Women try to create and maintain equality in their social network. Deborah Tannen shows the dozens of ways in which women's talk is designed to end up with both speakers on the same level. One of the most common gambits of women's conversation is for the first woman to deprecate herself, and the second to deprecate herself to an equal degree, establishing a bond through their shared troubles.
Men, on the other hand, have dozens of ways to establish who is one-up or one-down, to use Tannen's phrase. Men's organizations are hierarchical. Men's play is designed to produce the most competitive game and end up with clear winners – even if the players don't know one another's names.
In their relations with one another there are ample ways in which men's and women's social styles can cross one another up.
Men who are well-adapted to competing within a hierarchy, and have good prospects of rising within it, have a real skill that will help them succeed in life. They are likely to accumulate just the resources that would be most helpful in supporting a family. Women are more likely to pick men who will be good resource providers. SO, women are likely to choose men adapted to hierarchies.

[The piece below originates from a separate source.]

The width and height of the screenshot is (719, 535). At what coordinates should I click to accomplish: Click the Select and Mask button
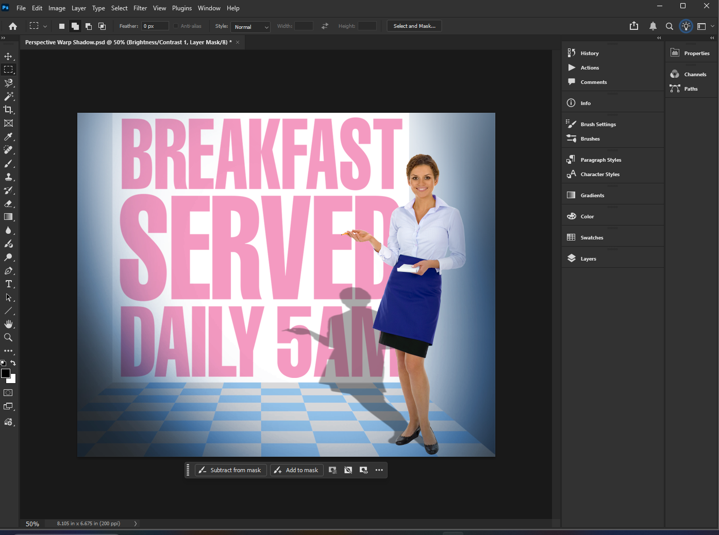pos(414,26)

It is a step, though, from saying that women tend to choose men who succeed in hierarchies, to saying that women choose patriarchy. When men and women talk using their normal styles, men are more likely to end up in the one-up relation with women. This does not come, I think, from men's innate desire to dominate women, but from the clash of their normal communication styles. If she takes a one-down position, expecting him to come down equally, and he takes the one-up position she has offered, because that is normal to his way of interacting, she is left, inadvertently, one-down. And more often than not, if she got there by telling him of her troubles, looking for sympathy, he is a likely to try to solve her problem, to her great frustration.
Willy-nilly, then, men and women may find themselves in hierarchical relations. And men who succeed in hierarchies are more likely to get selected as mates. The next step, though, to patriarchy, I don't see as necessary, even if is a frequent outcome. The hierarchy of men over women is not valuable to men or women for its own sake. I can't see how it makes evolutionary or design sense. There might be some situations when the family/clan/band is living on the edge of survival and therefore the group needs strong and clear hierarchical order. In those situations, I would expect most bands to be led by men. But in the normal family in modern society, I can't see the need or the advantage of a default gendered hierarchy. The normal pattern, as I argued in the discussion of male headship, is that he comes home from competing in a hierarchical world, and usually she does, too, to a household in which she makes almost all of the daily decisions for the family.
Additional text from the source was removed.